Vivo uma situação particular, passo vários meses no Brasil e outros na França. Não dá tempo da saudade ficar doendo demais. Vivo uma situação que chamo de esquizofrênica. Sou brasileiríssima no Brasil e francesa na França. No Brasil como arroz e feijão todos os dias, mamão no café da manhã, fico preguiçosa em relação as tarefas domésticas. Na França como entrada e prato principal com carne e legumes, faço tudo dentro de casa, cozinho todos os dias. Gosto muito da ida e da vinda, da troca da maneira de encarar as coisas.

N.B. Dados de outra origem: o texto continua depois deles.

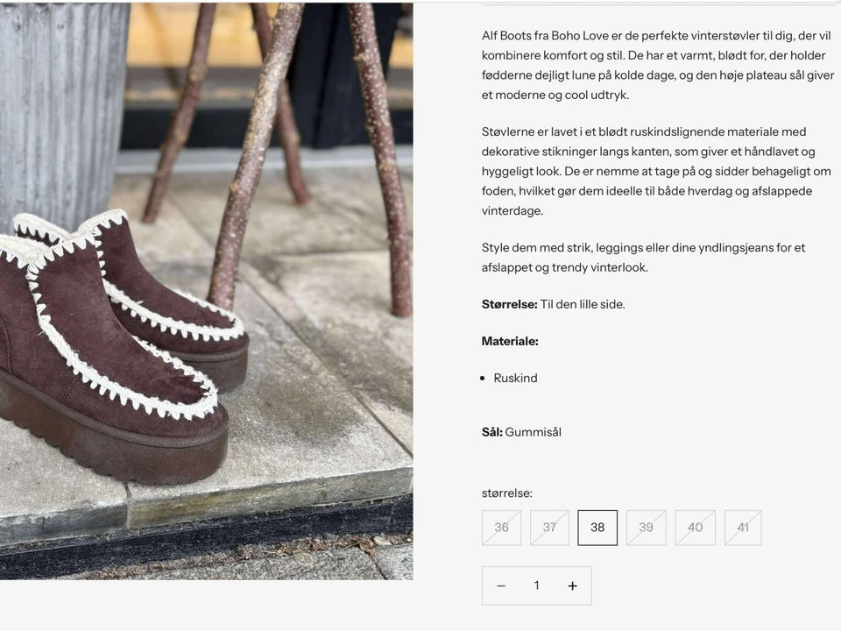Image resolution: width=841 pixels, height=631 pixels.
Task: Open the brown boots product photo
Action: 207,291
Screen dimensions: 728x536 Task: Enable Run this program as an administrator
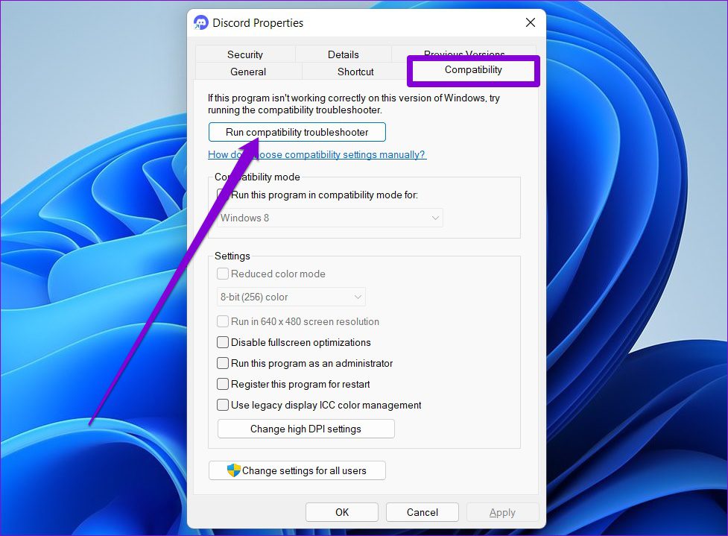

– O que costuma fazer nas horas vagas, finais de semana e feriados? Quais as atividades recreacionais existentes?
Mesmo as atividades de lazer são específicas a cada país. No Brasil muitos encontros familiares, muita cerveja com amigos, encontros informais e imprevistos. Na França muita atividade cultural (visto a oferta e a qualidade da oferta), encontros sociais previsto e marcados com antecedência. No Brasil, em Belo Horizonte, vivo dentro do carro. Não caminho pela cidade. Não sei se é específico da geografia de BH ou da cultura brasileira. Ou uma defesa contra a violência. Em Paris não preciso de carro. Faço tudo a pé. Caminho horas com prazer.

– Você comprou ou alugou o local que reside? Quanto pagou ou paga por isso? Comprar imóveis é algo comum nesse país?
Paris é uma cidade muito cara. O mercado imobiliário explodiu nestes 6 últimos anos. Um studio de 23 m2, uma peça só, com cozinha dentro do armário e banheiro separado vale 700 euros de aluguel. Para comprar um apartamento de 2 quartos, sala, cozinha, banheiro em prédio bom e bairro bom o cidadão tem que gastar 800.000 euros. Um aluguel para uma família de quatro pessoas seria em torno de 1.300 euros por mês. Para pagar este aluguel a pessoa tem que ter uma renda de 3.000 euros por mês.

– Você tem sugestões ou dicas para pessoas que pretendem viver nesse país?
Todas as cidades apresentam aspectos positivos e negativos. Recebo muitos franceses no Brasil. Alguns chegam, olham a violência, os contrastes sociais e vão embora horrorizados. Não voltam nunca mais. Outros chegam, olham a beleza do Rio de Janeiro e a exuberância dos cariocas, as praias do Nordeste e as cidades históricas de Minas e voltam encantados. Só pensam em aposentadoria no Brasil.

O brasileiro pode chegar nas cidades européias e viver uma destas experiências. Enxergar o que é negativo e perder uma grande experiência de vida ou ver só as qualidades e aproveitar o máximo. A ele a escolha.